Исходный документ:
Калнур Ормушев: «Мы побуждаем современников обращаться за советом к Мустаю»
Общественность Кыргызстана намерена увековечить имя Мустая Карима, назвав его именем природный объект. Среди инициаторов этого процесса - политик, учёный и государственный деятель КР Калнур Ормушев.
О способе увековечения имени Мустая Карима, о «Великой пятёрке» классиков отечественной литературы, о том, как и зачем нужно заботиться об общей нашей культуре - в беседе с советником ректора Кыргызского национального университета Калнуром Ормушевым.
Калнур Келдибекович - известный в Кыргызстане политик, учёный, государственный и общественный деятель, в трудовой биографии которого - служение народу Кыргызстана в течение десятилетий на важных государственных постах. Его шеф - Канат Садыков, ректор КНУ, входит в оргкомитет по празднованию 100-летия Мустая Карима. Разговор происходит по дороге в урочище Белен-теке ущелья Ак-Суу, в Московском районе Чуйской области Кыргызстана.

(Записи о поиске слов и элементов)

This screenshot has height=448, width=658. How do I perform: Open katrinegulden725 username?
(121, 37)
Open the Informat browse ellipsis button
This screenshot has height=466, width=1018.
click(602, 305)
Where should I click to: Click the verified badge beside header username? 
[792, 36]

Короткое задание A:
Перепишите дословно фрагмент статьи об увековечении имени Мустая Карима, начиная с "Общественность Кыргызстана намерена" и заканчивая "университета Калнуром Ормушевым.".
Короткое задание B:
Ответьте на вопросы по статье об увековечении имени Мустая Карима:
(i) Чьим именем общественность Кыргызстана намерена назвать природный объект?
(ii) Кто является ректором КНУ?
(iii) В каком районе и какой области находится урочище Белен-теке?
Короткое задание C:
Напишите продолжение статьи об увековечении имени Мустая Карима, начав сразу после последнего приведённого предложения.

Ответ на задание A:
Общественность Кыргызстана намерена увековечить имя Мустая Карима, назвав его именем природный объект. Среди инициаторов этого процесса - политик, учёный и государственный деятель КР Калнур Ормушев.
О способе увековечения имени Мустая Карима, о «Великой пятёрке» классиков отечественной литературы, о том, как и зачем нужно заботиться об общей нашей культуре - в беседе с советником ректора Кыргызского национального университета Калнуром Ормушевым.

Ответ на задание B:
(i) Именем Мустая Карима.
(ii) Канат Садыков.
(iii) В Московском районе Чуйской области.

Ответ на задание C:
– Калнур Келдибекович, как воспринимают в Кыргызстане Мустая Карима и других литераторов плеяды наших общих писателей, классиков советской, отечественной, российской литературы?
– Я благодарю за очень важное слово «плеяда». Слава Богу, мы с вами еще живы и живо поколение, которое было воспитано той самой плеядой деятелей литературы, искусства, не побоюсь даже этого слова, - политиков, общественных деятелей, которые воспитали нашу историческую общность, советский народ, который еще не вымер, разбежавшись по своим национальным квартирам.
Мы в Кыргызстане воспринимаем Мустая, прежде всего, как выдающегося российского и башкирского литератора, поэта, как фронтовика, как деятеля той самой культуры, которая формировала духовность нашего народа. И прежде всего, как члена, как мы здесь называем, «могучей пятерки»...
– Кто туда входит?
– Мой великий соотечественник Чингиз Айтматов. Аварец, дагестанец Расул Гамзатов, балкарец Кайсын Кулиев, калмык Давид Кугультинов. И, конечно, Мустай Карим, столетие которого готовится встретить прогрессивная культурная общественность на международном уровне…
– Как я понимаю, в Кыргызстане тоже?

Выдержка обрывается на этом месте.